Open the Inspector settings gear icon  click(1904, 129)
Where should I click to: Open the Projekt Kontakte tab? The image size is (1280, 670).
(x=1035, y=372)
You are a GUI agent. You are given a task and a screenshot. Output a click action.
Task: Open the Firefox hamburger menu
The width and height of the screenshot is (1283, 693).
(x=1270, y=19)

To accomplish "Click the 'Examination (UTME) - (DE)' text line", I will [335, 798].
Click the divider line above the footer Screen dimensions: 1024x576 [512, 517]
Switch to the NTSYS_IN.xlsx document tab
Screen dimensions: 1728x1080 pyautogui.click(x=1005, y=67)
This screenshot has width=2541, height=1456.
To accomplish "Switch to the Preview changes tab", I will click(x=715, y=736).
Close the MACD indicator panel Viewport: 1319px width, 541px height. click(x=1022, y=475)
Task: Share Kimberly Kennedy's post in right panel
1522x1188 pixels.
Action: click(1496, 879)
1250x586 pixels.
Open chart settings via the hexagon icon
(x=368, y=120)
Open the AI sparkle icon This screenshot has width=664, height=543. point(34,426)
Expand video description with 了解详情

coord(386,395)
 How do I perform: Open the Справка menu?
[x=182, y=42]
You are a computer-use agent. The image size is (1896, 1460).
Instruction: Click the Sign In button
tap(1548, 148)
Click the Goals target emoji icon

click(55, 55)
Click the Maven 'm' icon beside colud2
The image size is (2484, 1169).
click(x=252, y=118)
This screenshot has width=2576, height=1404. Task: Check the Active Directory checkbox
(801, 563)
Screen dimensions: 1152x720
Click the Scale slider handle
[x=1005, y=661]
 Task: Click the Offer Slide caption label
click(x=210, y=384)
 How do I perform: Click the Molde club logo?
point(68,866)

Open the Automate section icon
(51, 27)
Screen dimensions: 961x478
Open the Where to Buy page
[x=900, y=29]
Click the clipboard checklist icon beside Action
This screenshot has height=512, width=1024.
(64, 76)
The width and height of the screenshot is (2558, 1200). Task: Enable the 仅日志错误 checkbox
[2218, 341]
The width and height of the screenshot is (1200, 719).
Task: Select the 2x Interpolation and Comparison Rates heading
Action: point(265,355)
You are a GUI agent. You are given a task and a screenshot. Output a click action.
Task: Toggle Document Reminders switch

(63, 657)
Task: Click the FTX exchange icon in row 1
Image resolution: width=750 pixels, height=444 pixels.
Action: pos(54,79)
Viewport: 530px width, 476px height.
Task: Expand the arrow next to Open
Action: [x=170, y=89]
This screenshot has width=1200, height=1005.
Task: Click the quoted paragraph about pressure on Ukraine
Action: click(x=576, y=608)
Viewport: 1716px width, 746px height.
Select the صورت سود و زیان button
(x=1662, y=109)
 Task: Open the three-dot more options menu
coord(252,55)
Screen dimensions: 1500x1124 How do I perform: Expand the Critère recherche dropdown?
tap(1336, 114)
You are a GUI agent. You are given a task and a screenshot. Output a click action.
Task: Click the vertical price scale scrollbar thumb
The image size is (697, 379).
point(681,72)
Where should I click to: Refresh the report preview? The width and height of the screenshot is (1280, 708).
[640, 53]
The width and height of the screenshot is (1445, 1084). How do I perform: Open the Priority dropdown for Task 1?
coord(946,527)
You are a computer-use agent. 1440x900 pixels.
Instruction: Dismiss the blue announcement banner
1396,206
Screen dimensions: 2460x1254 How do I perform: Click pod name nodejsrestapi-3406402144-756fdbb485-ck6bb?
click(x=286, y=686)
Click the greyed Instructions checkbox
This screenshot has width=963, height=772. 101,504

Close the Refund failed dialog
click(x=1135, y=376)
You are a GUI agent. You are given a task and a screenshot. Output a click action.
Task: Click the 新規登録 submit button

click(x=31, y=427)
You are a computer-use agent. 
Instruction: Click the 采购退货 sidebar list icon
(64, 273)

────────

■ Exercise description:
Rewrite the rows above, swapping each "checkbox" for "check box" and leaving everything else unchanged.

■ Solution below:
Open the Inspector settings gear icon  click(1904, 129)
Where should I click to: Open the Projekt Kontakte tab? The image size is (1280, 670).
(x=1035, y=372)
You are a GUI agent. You are given a task and a screenshot. Output a click action.
Task: Open the Firefox hamburger menu
The width and height of the screenshot is (1283, 693).
(x=1270, y=19)

To accomplish "Click the 'Examination (UTME) - (DE)' text line", I will [335, 798].
Click the divider line above the footer Screen dimensions: 1024x576 [512, 517]
Switch to the NTSYS_IN.xlsx document tab
Screen dimensions: 1728x1080 pyautogui.click(x=1005, y=67)
This screenshot has width=2541, height=1456.
To accomplish "Switch to the Preview changes tab", I will click(x=715, y=736).
Close the MACD indicator panel Viewport: 1319px width, 541px height. click(x=1022, y=475)
Task: Share Kimberly Kennedy's post in right panel
1522x1188 pixels.
Action: click(1496, 879)
1250x586 pixels.
Open chart settings via the hexagon icon
(x=368, y=120)
Open the AI sparkle icon This screenshot has width=664, height=543. point(34,426)
Expand video description with 了解详情

coord(386,395)
 How do I perform: Open the Справка menu?
[x=182, y=42]
You are a computer-use agent. The image size is (1896, 1460).
Instruction: Click the Sign In button
tap(1548, 148)
Click the Goals target emoji icon

click(55, 55)
Click the Maven 'm' icon beside colud2
The image size is (2484, 1169).
click(x=252, y=118)
This screenshot has width=2576, height=1404. Task: Check the Active Directory check box
(801, 563)
Screen dimensions: 1152x720
Click the Scale slider handle
[x=1005, y=661]
 Task: Click the Offer Slide caption label
click(x=210, y=384)
 How do I perform: Click the Molde club logo?
point(68,866)

Open the Automate section icon
(51, 27)
Screen dimensions: 961x478
Open the Where to Buy page
[x=900, y=29]
Click the clipboard checklist icon beside Action
This screenshot has height=512, width=1024.
(64, 76)
The width and height of the screenshot is (2558, 1200). Task: Enable the 仅日志错误 check box
[2218, 341]
The width and height of the screenshot is (1200, 719).
Task: Select the 2x Interpolation and Comparison Rates heading
Action: point(265,355)
You are a GUI agent. You are given a task and a screenshot. Output a click action.
Task: Toggle Document Reminders switch

(63, 657)
Task: Click the FTX exchange icon in row 1
Image resolution: width=750 pixels, height=444 pixels.
Action: pos(54,79)
Viewport: 530px width, 476px height.
Task: Expand the arrow next to Open
Action: [x=170, y=89]
This screenshot has width=1200, height=1005.
Task: Click the quoted paragraph about pressure on Ukraine
Action: click(x=576, y=608)
Viewport: 1716px width, 746px height.
Select the صورت سود و زیان button
(x=1662, y=109)
 Task: Open the three-dot more options menu
coord(252,55)
Screen dimensions: 1500x1124 How do I perform: Expand the Critère recherche dropdown?
tap(1336, 114)
You are a GUI agent. You are given a task and a screenshot. Output a click action.
Task: Click the vertical price scale scrollbar thumb
The image size is (697, 379).
point(681,72)
Where should I click to: Refresh the report preview? The width and height of the screenshot is (1280, 708).
[640, 53]
The width and height of the screenshot is (1445, 1084). How do I perform: Open the Priority dropdown for Task 1?
coord(946,527)
You are a computer-use agent. 1440x900 pixels.
Instruction: Dismiss the blue announcement banner
1396,206
Screen dimensions: 2460x1254 How do I perform: Click pod name nodejsrestapi-3406402144-756fdbb485-ck6bb?
click(x=286, y=686)
Click the greyed Instructions check box
This screenshot has width=963, height=772. 101,504

Close the Refund failed dialog
click(x=1135, y=376)
You are a GUI agent. You are given a task and a screenshot. Output a click action.
Task: Click the 新規登録 submit button

click(x=31, y=427)
You are a computer-use agent. 
Instruction: Click the 采购退货 sidebar list icon
(64, 273)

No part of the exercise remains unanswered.